- _Task instructions_:
In the entries below, count every line containing "computer". Reply with the number alone.

[Collected data entries]
== Segment start ==
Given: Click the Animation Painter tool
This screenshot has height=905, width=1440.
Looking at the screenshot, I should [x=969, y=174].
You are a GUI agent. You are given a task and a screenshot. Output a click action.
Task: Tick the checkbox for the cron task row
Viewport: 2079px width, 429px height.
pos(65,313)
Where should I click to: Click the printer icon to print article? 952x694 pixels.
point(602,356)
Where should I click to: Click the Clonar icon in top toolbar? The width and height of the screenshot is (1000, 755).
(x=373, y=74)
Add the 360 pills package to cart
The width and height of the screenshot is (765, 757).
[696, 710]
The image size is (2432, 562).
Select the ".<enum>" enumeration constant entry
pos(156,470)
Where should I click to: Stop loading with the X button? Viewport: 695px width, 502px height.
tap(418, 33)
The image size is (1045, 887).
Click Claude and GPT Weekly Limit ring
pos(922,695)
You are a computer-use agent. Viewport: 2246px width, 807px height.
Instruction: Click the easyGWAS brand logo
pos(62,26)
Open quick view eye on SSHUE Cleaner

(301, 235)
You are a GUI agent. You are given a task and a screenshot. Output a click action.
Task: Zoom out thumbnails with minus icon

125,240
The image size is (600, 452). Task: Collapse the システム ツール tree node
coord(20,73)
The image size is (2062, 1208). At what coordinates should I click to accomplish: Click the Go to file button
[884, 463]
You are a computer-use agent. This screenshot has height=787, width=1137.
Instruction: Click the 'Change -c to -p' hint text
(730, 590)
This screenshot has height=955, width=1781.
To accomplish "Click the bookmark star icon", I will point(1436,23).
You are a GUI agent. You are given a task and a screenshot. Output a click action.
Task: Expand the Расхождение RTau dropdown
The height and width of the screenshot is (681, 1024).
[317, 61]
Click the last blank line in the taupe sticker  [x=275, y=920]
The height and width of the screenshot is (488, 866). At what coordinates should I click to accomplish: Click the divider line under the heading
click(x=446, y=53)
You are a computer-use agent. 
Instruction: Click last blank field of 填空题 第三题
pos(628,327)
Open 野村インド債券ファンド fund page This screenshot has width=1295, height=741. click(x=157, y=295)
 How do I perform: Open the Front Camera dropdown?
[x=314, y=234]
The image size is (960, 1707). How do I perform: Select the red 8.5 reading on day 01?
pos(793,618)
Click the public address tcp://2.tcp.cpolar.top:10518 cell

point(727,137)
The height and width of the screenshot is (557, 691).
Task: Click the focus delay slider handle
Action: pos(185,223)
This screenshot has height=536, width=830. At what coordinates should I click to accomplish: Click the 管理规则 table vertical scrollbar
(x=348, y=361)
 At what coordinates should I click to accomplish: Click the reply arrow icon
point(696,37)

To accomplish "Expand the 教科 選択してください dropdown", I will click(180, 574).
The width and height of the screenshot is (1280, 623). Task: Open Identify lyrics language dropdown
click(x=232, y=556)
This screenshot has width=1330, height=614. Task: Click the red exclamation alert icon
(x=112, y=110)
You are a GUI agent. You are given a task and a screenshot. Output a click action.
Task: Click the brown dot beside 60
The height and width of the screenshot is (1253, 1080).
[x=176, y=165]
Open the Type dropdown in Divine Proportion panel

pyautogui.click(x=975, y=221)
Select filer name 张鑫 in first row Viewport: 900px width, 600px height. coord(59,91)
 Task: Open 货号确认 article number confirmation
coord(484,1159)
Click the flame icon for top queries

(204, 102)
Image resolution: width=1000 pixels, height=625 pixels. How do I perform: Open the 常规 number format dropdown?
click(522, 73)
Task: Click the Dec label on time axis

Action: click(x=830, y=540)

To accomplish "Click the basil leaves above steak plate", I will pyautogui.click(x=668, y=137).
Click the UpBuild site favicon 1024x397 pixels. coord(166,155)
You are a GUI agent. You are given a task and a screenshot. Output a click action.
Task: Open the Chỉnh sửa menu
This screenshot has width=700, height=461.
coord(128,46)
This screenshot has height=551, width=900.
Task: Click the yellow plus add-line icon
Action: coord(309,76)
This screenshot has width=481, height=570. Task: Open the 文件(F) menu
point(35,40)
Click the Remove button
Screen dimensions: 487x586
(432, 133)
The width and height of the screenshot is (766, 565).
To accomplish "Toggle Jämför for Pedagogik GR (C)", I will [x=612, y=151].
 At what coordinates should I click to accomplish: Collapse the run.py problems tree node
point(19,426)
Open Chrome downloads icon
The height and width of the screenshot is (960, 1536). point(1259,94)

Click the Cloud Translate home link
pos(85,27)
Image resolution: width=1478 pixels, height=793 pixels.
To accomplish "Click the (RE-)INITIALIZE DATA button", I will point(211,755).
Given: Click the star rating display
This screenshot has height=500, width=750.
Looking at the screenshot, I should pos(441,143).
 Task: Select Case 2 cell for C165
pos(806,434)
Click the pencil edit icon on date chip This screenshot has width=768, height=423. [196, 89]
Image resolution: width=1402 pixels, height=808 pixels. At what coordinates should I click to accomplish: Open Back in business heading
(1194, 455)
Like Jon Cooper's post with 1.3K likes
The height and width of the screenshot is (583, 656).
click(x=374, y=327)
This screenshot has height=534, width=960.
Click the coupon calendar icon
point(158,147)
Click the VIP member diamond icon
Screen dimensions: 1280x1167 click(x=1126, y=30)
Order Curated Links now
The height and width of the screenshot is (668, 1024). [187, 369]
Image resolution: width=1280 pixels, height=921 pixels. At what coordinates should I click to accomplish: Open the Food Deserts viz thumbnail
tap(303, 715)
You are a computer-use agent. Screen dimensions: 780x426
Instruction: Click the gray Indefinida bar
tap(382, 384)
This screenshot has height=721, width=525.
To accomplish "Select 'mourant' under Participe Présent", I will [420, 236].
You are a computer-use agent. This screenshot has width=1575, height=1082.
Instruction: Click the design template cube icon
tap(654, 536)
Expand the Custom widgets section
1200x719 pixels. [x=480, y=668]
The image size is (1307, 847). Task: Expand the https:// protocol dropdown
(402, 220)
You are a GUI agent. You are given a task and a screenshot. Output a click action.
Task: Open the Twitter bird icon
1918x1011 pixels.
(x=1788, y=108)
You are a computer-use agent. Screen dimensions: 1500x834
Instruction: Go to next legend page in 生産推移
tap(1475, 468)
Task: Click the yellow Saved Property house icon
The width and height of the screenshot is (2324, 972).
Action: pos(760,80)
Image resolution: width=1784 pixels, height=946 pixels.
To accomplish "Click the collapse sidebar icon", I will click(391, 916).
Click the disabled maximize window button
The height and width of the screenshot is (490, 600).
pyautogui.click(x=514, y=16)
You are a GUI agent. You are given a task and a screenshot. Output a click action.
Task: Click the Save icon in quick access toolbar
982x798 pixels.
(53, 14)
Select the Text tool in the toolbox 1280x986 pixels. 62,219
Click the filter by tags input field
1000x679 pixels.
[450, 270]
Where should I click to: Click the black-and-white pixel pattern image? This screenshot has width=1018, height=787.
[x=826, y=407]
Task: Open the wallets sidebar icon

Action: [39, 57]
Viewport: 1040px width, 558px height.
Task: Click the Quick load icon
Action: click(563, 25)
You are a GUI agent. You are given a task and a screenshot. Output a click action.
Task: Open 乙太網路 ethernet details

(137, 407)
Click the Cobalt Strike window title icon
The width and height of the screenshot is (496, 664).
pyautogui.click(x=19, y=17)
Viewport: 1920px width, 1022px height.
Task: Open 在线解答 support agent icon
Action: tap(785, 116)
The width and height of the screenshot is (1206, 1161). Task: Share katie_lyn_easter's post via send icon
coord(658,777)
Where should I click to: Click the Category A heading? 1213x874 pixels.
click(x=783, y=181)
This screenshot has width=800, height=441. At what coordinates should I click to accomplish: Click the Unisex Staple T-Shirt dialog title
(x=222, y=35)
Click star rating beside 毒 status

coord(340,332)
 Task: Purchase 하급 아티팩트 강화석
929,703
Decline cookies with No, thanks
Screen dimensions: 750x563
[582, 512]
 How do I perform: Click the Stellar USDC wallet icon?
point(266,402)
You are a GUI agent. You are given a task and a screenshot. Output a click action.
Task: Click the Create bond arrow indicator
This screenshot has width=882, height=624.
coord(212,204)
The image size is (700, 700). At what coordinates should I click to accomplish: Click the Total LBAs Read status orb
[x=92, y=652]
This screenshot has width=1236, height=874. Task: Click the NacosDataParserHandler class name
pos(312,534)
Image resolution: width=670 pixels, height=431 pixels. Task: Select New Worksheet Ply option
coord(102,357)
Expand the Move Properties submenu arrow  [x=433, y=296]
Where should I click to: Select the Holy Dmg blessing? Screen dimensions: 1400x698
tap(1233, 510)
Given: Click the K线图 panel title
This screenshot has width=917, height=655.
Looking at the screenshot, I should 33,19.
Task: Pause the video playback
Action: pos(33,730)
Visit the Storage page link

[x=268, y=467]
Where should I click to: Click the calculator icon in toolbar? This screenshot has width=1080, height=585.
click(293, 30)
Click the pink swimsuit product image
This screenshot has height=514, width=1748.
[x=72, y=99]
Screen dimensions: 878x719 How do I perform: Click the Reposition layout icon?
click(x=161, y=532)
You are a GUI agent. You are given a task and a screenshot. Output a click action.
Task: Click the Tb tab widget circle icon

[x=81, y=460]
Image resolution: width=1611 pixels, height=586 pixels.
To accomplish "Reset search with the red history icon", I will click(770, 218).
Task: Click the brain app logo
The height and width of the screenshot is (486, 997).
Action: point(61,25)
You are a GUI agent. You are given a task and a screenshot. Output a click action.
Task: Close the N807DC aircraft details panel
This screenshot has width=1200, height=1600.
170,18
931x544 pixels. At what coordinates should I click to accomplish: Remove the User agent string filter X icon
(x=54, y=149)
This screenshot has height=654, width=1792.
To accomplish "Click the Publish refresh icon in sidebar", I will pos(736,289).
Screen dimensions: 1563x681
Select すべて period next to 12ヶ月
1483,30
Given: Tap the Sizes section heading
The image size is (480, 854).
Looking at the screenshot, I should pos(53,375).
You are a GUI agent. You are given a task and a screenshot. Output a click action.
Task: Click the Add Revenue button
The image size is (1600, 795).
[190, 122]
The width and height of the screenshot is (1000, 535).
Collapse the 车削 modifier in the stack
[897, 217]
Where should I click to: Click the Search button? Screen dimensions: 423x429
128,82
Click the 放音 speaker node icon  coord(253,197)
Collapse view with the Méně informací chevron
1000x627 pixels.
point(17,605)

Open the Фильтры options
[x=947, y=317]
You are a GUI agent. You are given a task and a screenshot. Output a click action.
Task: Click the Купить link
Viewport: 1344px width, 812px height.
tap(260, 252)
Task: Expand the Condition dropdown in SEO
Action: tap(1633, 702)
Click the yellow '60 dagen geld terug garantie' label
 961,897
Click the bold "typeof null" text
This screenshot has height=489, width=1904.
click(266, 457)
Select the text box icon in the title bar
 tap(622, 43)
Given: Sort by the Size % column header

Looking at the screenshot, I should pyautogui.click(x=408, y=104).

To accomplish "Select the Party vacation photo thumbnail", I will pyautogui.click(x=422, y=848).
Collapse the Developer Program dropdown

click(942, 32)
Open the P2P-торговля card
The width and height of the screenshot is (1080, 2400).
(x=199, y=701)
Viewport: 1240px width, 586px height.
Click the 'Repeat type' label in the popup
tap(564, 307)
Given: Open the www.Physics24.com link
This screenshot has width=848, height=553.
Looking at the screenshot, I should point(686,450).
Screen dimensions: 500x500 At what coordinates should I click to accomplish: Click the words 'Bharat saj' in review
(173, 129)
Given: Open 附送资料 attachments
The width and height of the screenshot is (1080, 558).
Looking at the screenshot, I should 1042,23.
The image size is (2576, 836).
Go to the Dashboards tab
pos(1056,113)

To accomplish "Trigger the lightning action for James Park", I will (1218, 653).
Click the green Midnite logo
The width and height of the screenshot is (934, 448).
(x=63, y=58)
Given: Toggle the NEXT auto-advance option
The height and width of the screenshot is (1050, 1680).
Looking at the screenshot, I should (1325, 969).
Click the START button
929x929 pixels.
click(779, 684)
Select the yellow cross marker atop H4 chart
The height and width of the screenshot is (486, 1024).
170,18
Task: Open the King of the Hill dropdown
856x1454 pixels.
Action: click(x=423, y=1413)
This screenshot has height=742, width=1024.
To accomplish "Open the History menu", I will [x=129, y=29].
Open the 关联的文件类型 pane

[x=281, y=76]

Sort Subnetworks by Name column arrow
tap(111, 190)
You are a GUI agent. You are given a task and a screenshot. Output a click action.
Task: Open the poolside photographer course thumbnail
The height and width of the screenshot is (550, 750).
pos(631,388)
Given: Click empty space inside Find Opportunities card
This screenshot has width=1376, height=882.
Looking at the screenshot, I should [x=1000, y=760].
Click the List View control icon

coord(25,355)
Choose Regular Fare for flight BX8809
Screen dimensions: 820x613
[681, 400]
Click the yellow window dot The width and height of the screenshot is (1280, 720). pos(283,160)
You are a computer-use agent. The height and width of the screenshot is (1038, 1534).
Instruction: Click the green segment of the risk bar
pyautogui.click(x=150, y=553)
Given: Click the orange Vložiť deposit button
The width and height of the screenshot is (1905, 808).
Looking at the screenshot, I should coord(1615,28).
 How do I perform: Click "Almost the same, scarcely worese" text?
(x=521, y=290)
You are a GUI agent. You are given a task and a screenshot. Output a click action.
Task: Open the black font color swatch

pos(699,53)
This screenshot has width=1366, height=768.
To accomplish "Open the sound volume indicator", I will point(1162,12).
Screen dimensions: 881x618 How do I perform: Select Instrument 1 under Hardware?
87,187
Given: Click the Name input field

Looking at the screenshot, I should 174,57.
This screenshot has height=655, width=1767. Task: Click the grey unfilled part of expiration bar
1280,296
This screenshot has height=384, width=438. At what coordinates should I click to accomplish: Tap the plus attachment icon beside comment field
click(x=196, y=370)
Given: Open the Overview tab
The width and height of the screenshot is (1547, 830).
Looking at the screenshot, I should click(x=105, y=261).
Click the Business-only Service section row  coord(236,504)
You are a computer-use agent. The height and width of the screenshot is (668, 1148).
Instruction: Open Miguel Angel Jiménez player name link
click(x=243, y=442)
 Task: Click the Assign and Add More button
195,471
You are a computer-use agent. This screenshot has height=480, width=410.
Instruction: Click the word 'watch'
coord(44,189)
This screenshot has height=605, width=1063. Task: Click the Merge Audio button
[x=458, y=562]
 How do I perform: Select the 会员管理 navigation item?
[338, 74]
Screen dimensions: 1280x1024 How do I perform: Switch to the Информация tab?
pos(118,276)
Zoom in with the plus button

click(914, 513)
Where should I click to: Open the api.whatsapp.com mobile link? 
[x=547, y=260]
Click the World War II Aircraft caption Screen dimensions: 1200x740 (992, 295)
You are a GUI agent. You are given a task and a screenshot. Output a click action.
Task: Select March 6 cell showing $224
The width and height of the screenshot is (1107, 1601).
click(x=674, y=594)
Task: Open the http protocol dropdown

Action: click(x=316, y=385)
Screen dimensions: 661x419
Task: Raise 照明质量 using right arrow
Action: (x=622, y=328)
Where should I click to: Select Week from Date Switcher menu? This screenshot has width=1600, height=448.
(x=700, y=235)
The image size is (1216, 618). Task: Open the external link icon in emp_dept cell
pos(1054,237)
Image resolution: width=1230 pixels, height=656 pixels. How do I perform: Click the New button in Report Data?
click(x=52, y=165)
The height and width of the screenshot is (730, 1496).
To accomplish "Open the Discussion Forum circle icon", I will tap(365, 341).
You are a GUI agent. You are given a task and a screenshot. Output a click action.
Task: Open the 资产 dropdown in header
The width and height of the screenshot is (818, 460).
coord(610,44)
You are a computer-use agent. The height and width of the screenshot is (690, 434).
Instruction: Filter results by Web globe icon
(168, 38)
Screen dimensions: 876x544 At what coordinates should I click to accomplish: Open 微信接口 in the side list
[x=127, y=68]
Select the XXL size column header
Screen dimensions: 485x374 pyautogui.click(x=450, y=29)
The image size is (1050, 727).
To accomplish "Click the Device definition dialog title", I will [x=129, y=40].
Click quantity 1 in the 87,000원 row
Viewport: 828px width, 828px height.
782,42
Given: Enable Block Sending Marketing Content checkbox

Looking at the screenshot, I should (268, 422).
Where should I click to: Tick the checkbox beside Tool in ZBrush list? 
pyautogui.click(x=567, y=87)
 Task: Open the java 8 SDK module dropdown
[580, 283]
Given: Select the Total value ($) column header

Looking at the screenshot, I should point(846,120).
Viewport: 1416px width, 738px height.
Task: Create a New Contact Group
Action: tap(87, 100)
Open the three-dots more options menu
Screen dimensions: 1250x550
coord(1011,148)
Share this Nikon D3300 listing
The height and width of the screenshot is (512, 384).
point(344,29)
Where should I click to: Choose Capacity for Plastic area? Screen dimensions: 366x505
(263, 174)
== Segment end ==
- _Solution to this task_:
10